[[ GIVEN DATA, beginning ]]

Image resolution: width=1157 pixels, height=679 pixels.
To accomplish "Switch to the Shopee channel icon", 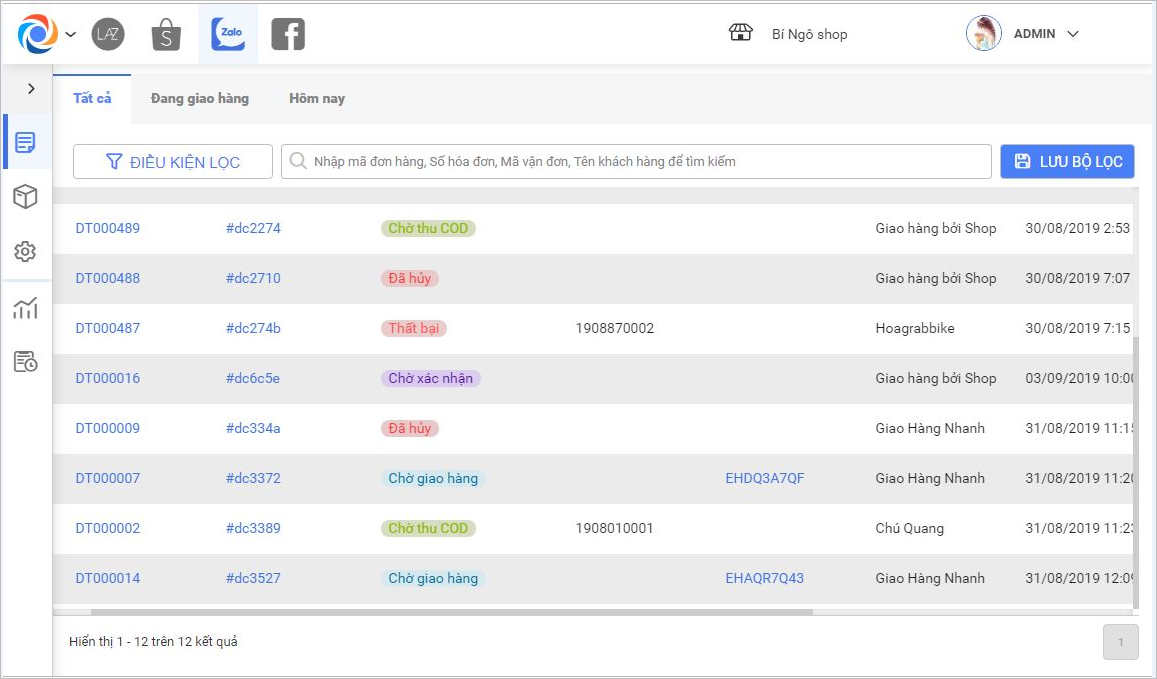I will [166, 34].
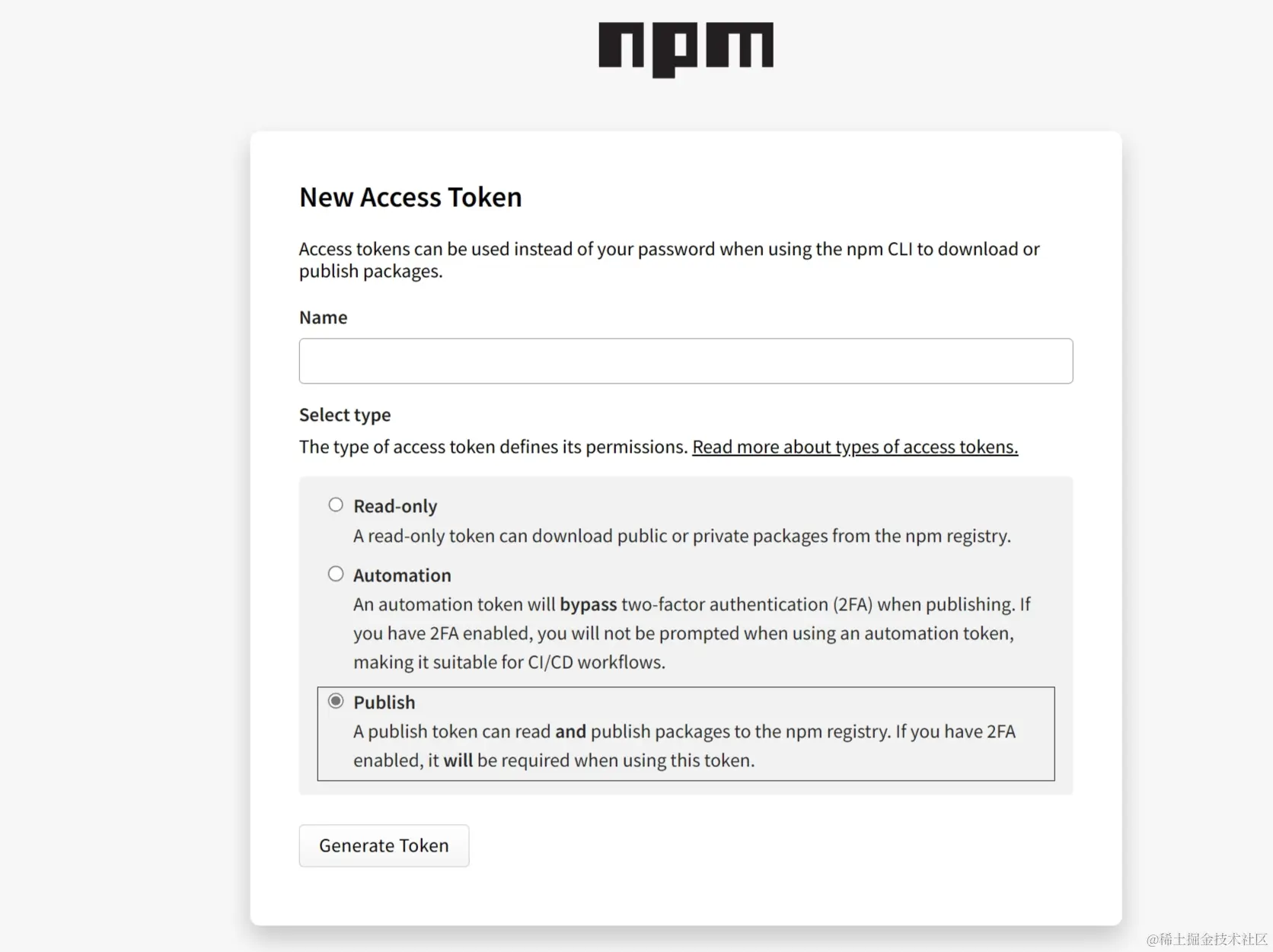Click the 'New Access Token' heading

click(410, 197)
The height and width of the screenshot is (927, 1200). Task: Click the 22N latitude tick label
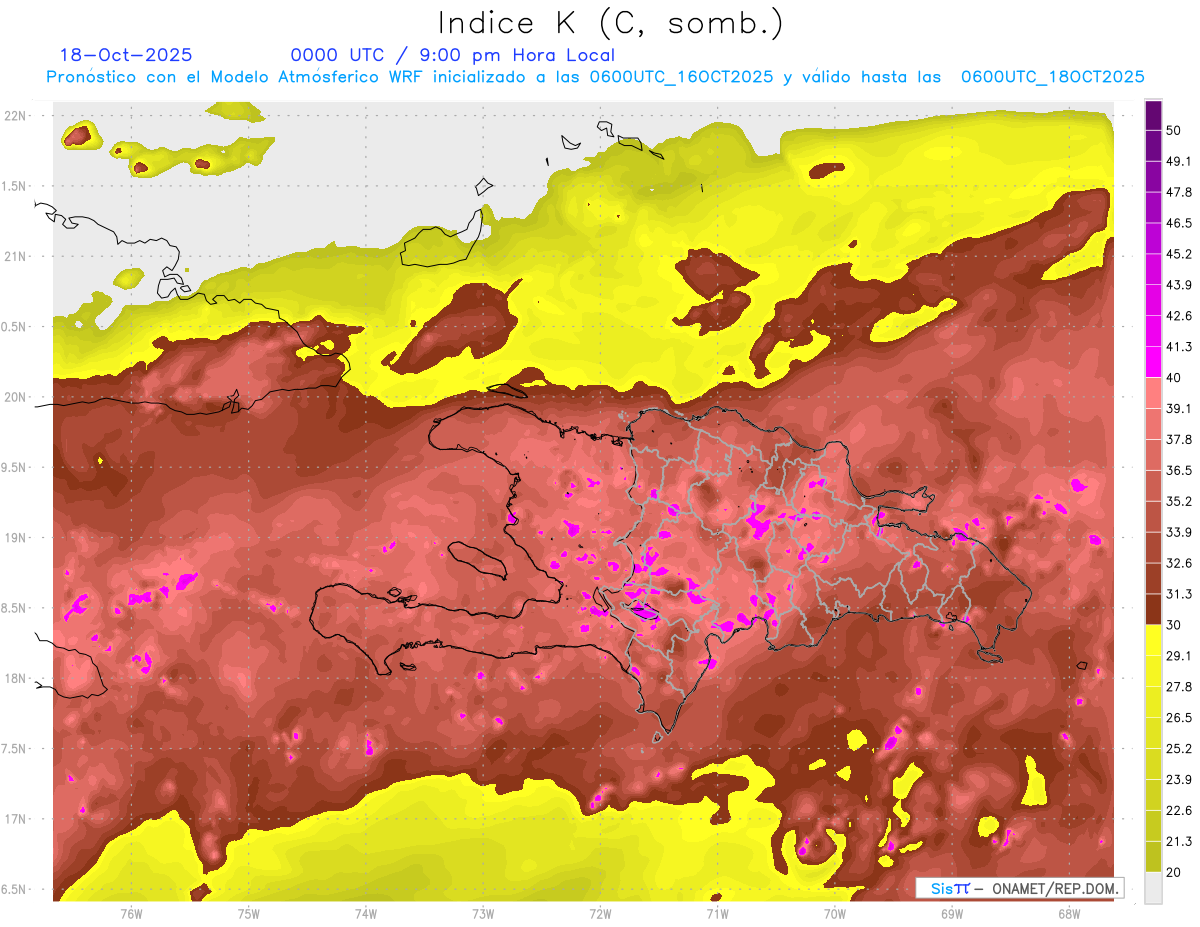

[[ GIVEN DATA, end ]]

Looking at the records above, work out how many lines hold "height" and write only that number.

EXPECTED ANSWER:
2